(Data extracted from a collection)
::::::::
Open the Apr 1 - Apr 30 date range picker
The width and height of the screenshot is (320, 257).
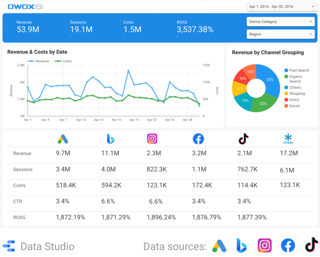click(x=281, y=7)
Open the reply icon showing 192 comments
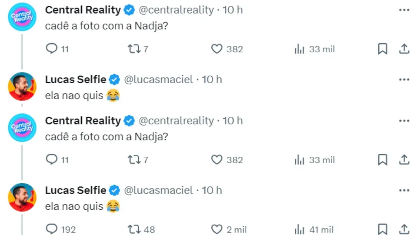Viewport: 417px width, 235px height. tap(52, 229)
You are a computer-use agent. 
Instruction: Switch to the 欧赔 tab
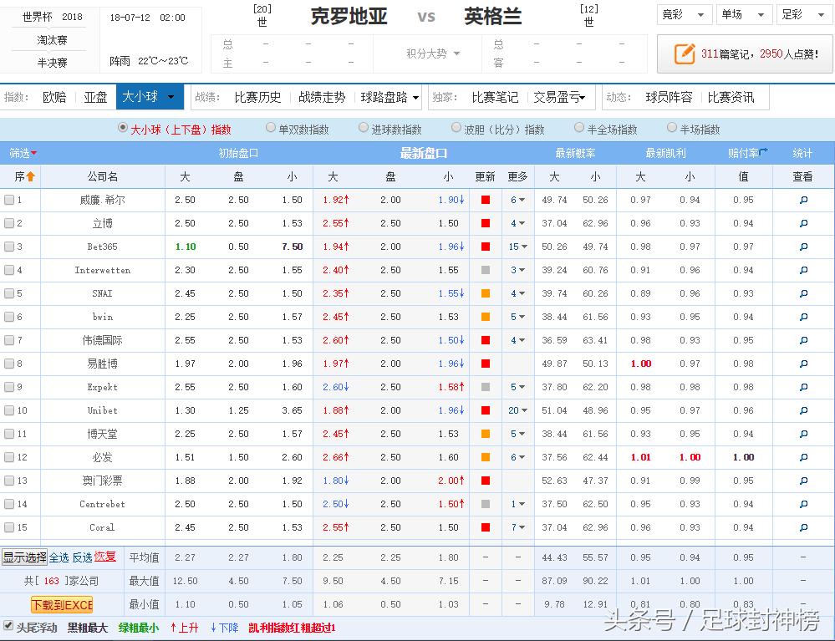coord(53,97)
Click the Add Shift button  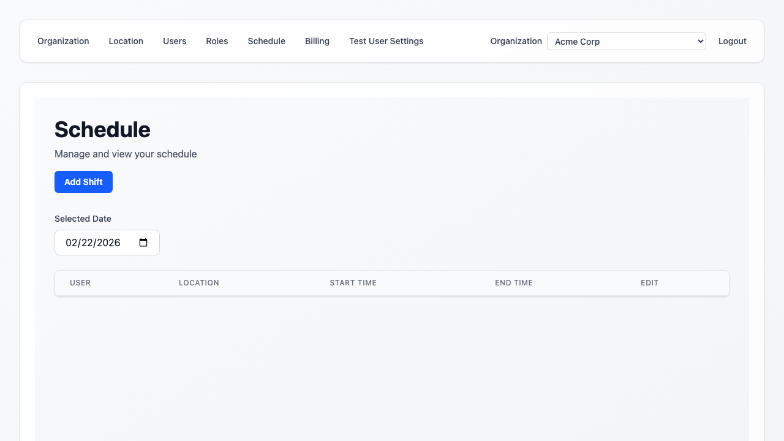[83, 181]
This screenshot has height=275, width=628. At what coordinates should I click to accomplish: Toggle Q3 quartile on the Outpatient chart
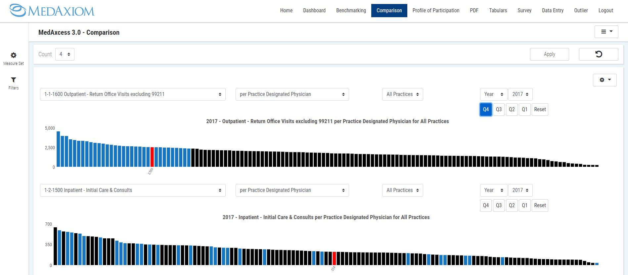[499, 110]
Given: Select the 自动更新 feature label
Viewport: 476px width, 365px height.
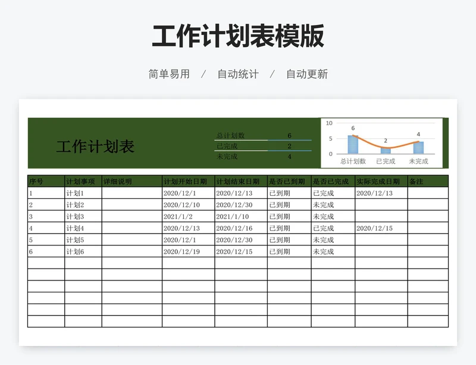Looking at the screenshot, I should (307, 74).
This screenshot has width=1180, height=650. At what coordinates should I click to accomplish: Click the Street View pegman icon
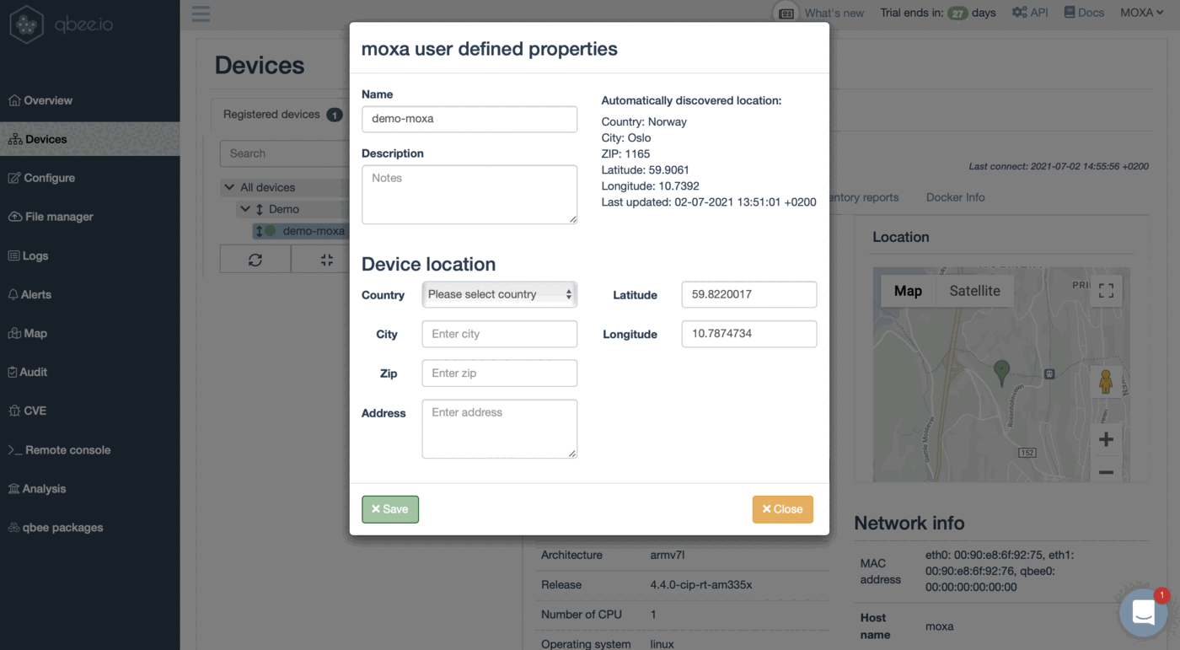pyautogui.click(x=1106, y=382)
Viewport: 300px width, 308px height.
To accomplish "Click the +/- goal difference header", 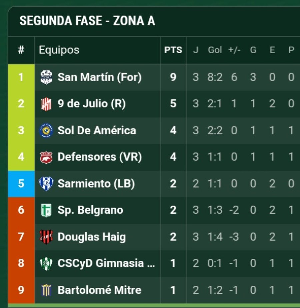I will (234, 50).
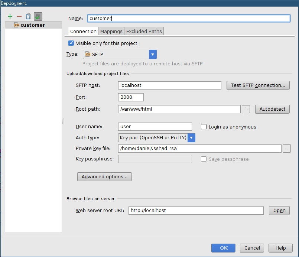299x257 pixels.
Task: Check the Save passphrase option
Action: [x=204, y=159]
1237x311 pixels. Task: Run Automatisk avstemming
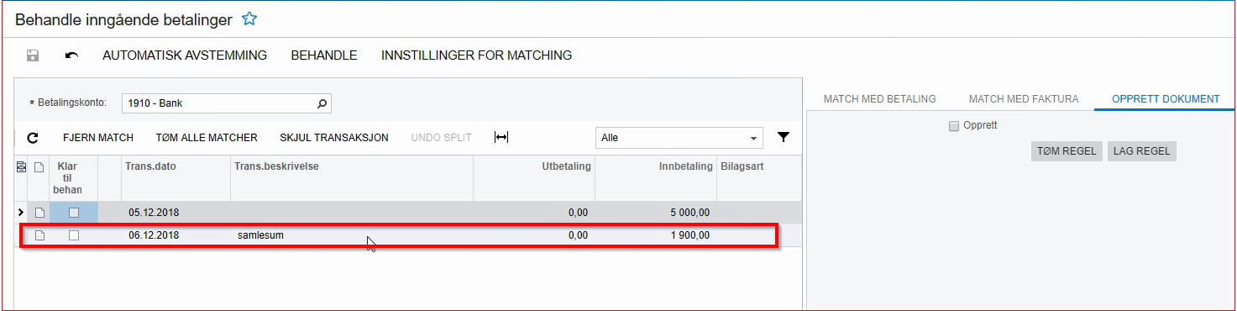185,55
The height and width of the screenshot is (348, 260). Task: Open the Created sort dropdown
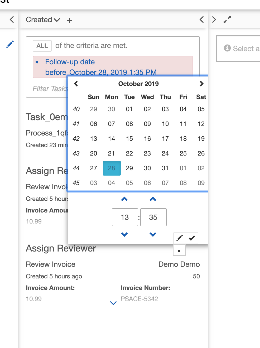43,20
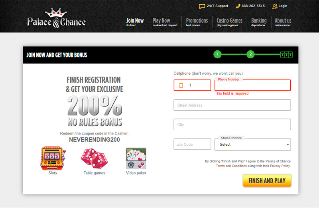Open the Promotions menu item

click(x=197, y=22)
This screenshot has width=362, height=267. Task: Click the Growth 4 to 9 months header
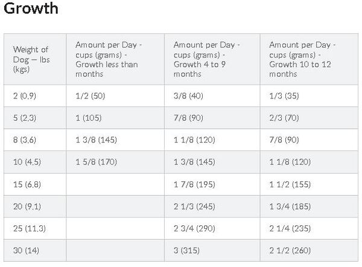click(212, 59)
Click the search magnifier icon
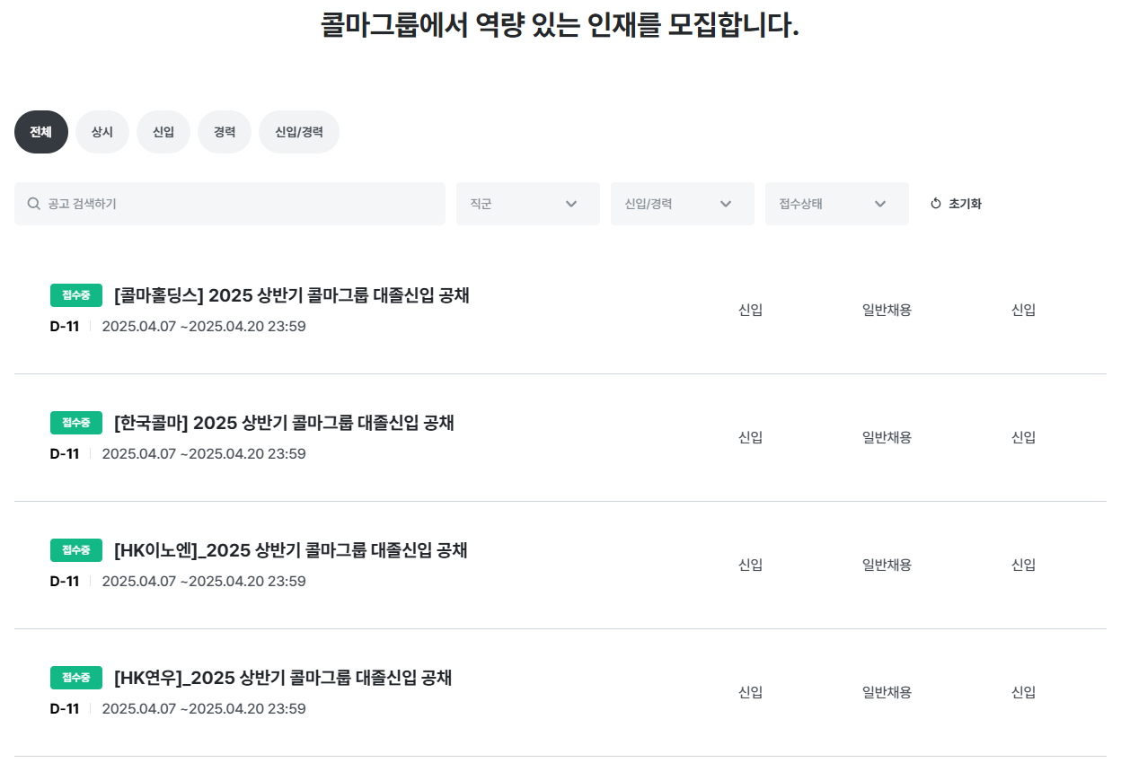This screenshot has width=1121, height=763. click(x=33, y=204)
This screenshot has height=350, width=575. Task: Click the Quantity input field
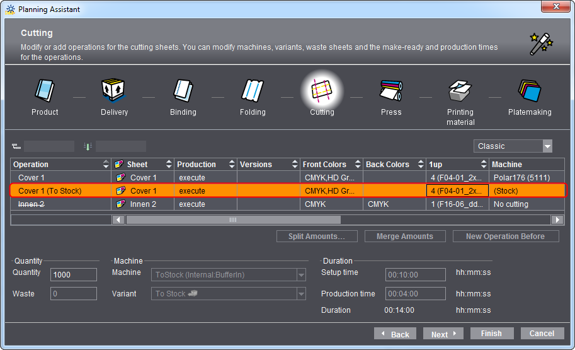74,275
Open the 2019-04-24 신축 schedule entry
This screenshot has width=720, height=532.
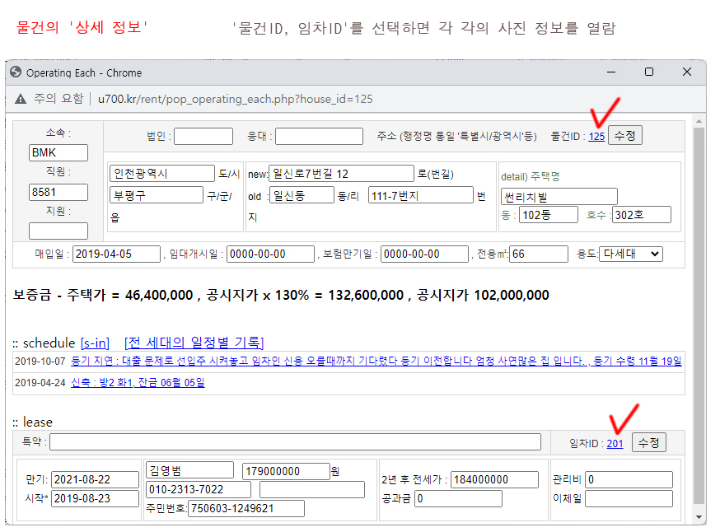click(138, 382)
::::::::
How to complete this task:
Using the records above, return word for word the lines that begin at the one containing "This screenshot has height=275, width=628." and end at the one containing "Viewport: 300px width, 308px height.", both of them included and no pictures.

Problem solution:
This screenshot has height=275, width=628. At what coordinates should I click to accomplish: Toggle Q3 quartile on the Outpatient chart
[499, 110]
Given: Select the 自动更新 feature label
Viewport: 476px width, 365px height.
Looking at the screenshot, I should (307, 74).
This screenshot has width=1180, height=650. At what coordinates should I click to accomplish: Click the Street View pegman icon
pyautogui.click(x=1106, y=382)
Viewport: 300px width, 308px height.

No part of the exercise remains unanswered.